Glioblastoma (GBM) is the most common malignant neoplasm of the central nervous system in adults. Despite advances in surgery, chemotherapy, and radiation technique, median overall survival remains dismal at 5 years after diagnosis. CD133 is a known putative cancer stem cell marker, and we aimed to identify markers in CD133+ GBM tumour initiating cell lines (TICs) with an infiltrative phenotype that could serve as therapeutic targets.

Expression (mRNA) microarray datasets including 22,278 probes for known cell-surface markers in three CD133+TICs and 17 normal brain tissue lines were obtained.
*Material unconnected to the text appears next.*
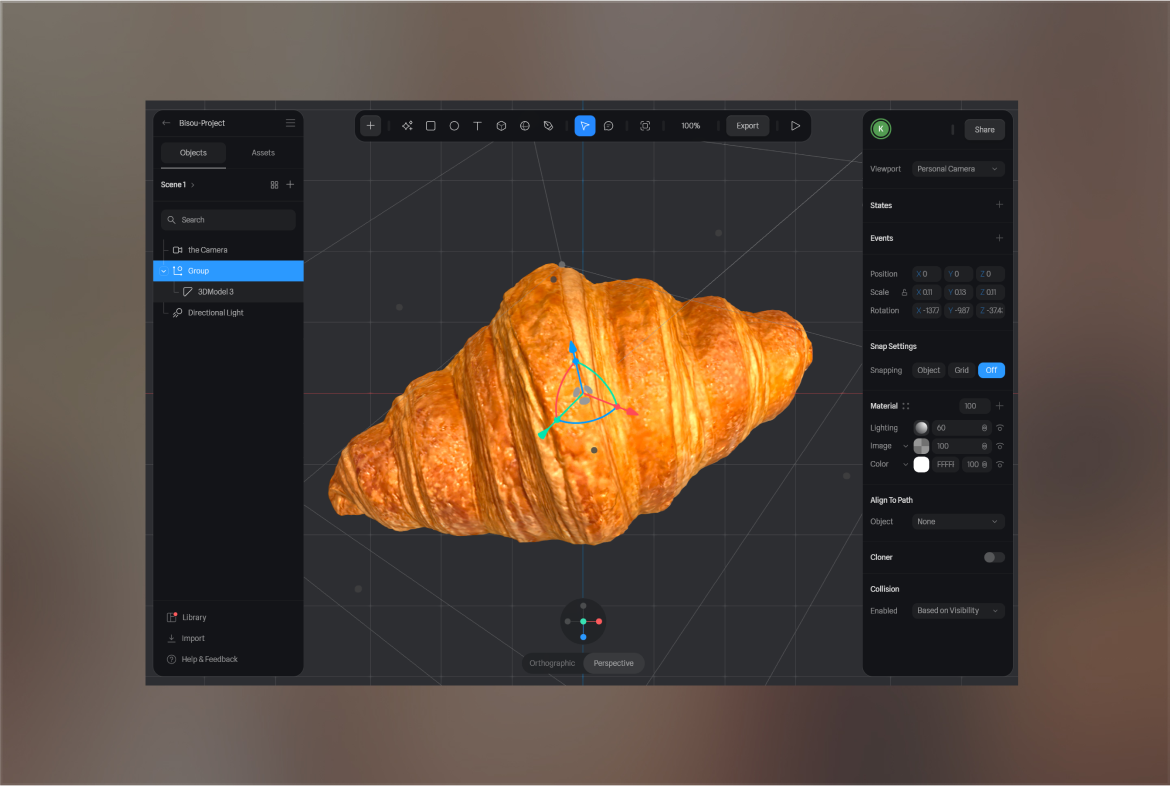Image resolution: width=1171 pixels, height=786 pixels.
Task: Open the Viewport Personal Camera dropdown
Action: point(957,169)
By expression profiling, we identified genes with uniformly high mRNA expression, filtered for known localization at the cell-surface, and for non- or low expression in normal brain; amongst the highly expressed were ephrin B3 receptor (EphB3), ephrin B4 receptor (EphB4) and fibroblast growth factor receptor (FGFR1). Protein expression was established by mass spectrometry using CD133+ cell line extracts. These were further evaluated in 27 patient GBM (IDH-wildtype) tumour samples by immunohistochemistry, both in the tumour and at the brain-tumor interface. Expression in >50% of tumour cells was enumerated as 7/27 for EphB3, 8/27 for EphB4, and 18/27 for FGFR1. Most tumours failed to exhibit a gradient of expression across the brain-tumor interface. Expression was occasionally noted in normal-appearing cells, particularly pyramidal neurons; most reactive-appearing astrocytes also strongly expressed FGFR1. Correlation with clinical parameters may disclose subsets of these tumours with varying infiltrative potential.

Conflictsof Interest:

None.